--- start ---
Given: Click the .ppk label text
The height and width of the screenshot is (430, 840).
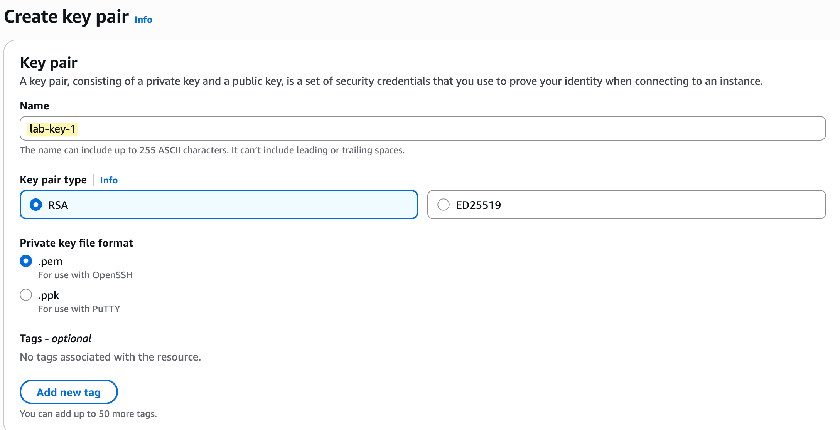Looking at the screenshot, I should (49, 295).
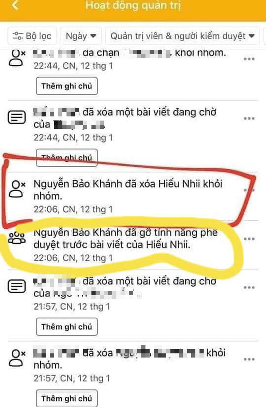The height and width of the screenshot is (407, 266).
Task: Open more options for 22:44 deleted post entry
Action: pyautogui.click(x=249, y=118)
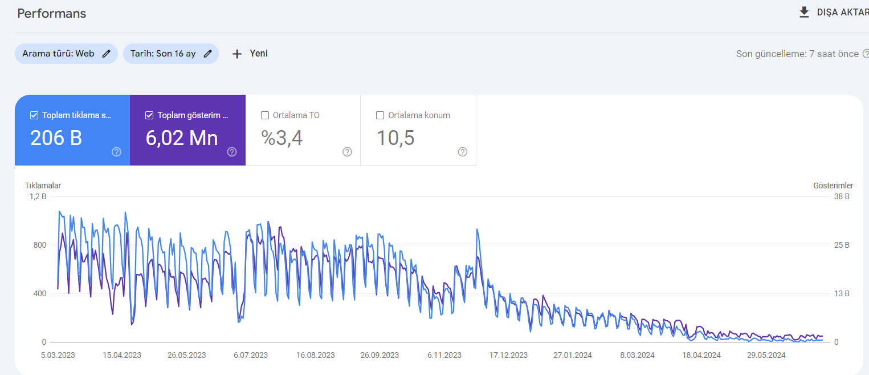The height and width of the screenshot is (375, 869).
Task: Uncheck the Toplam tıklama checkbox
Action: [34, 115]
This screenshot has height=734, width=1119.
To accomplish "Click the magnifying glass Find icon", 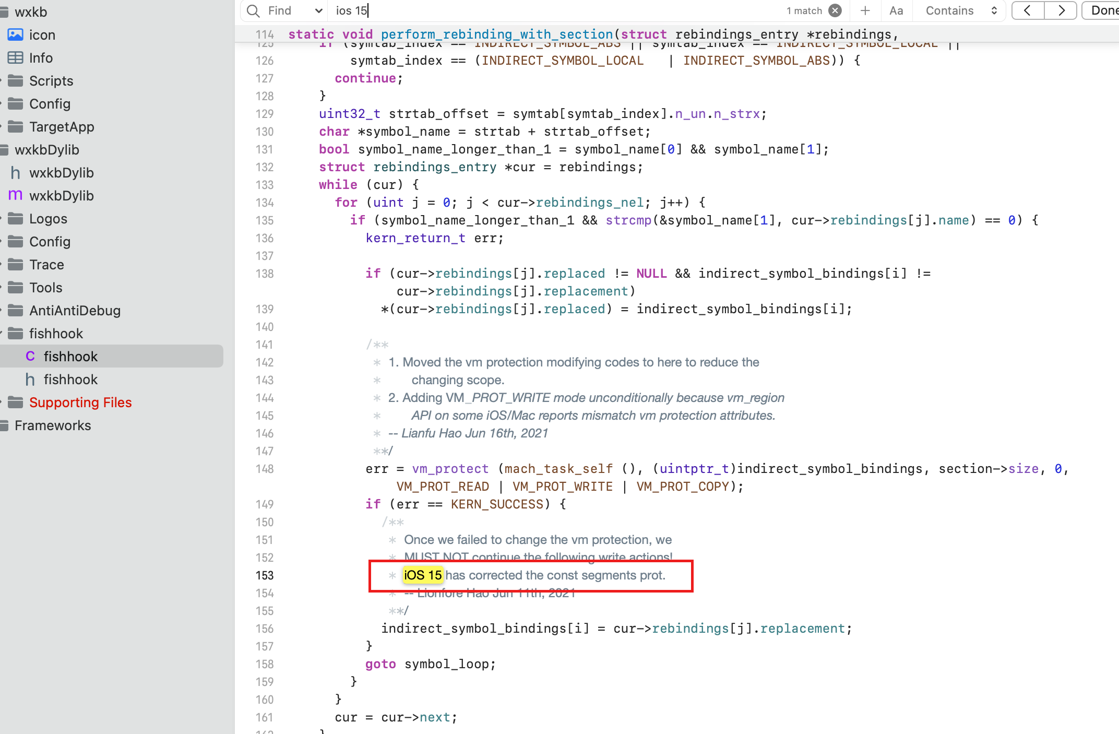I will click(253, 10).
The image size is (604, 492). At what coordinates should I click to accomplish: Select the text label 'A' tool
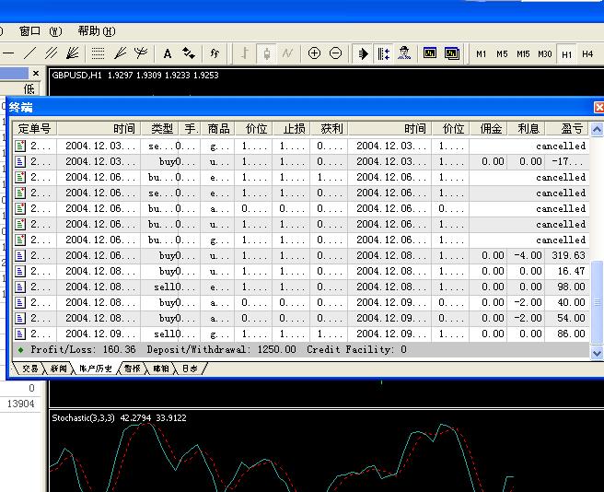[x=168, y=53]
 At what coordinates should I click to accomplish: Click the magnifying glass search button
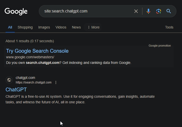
--- end ---
* GIVEN INSTRUCTION
Repeat the rows above word for word, starting at the beginning and ending with the line that contains "Action: pyautogui.click(x=249, y=118)". Leave out the pictures.

* FULL OUTPUT
Given: Click the .ppk label text
The height and width of the screenshot is (430, 840).
Looking at the screenshot, I should (49, 295).
The height and width of the screenshot is (407, 266).
Task: Open more options for 22:44 deleted post entry
Action: pyautogui.click(x=249, y=118)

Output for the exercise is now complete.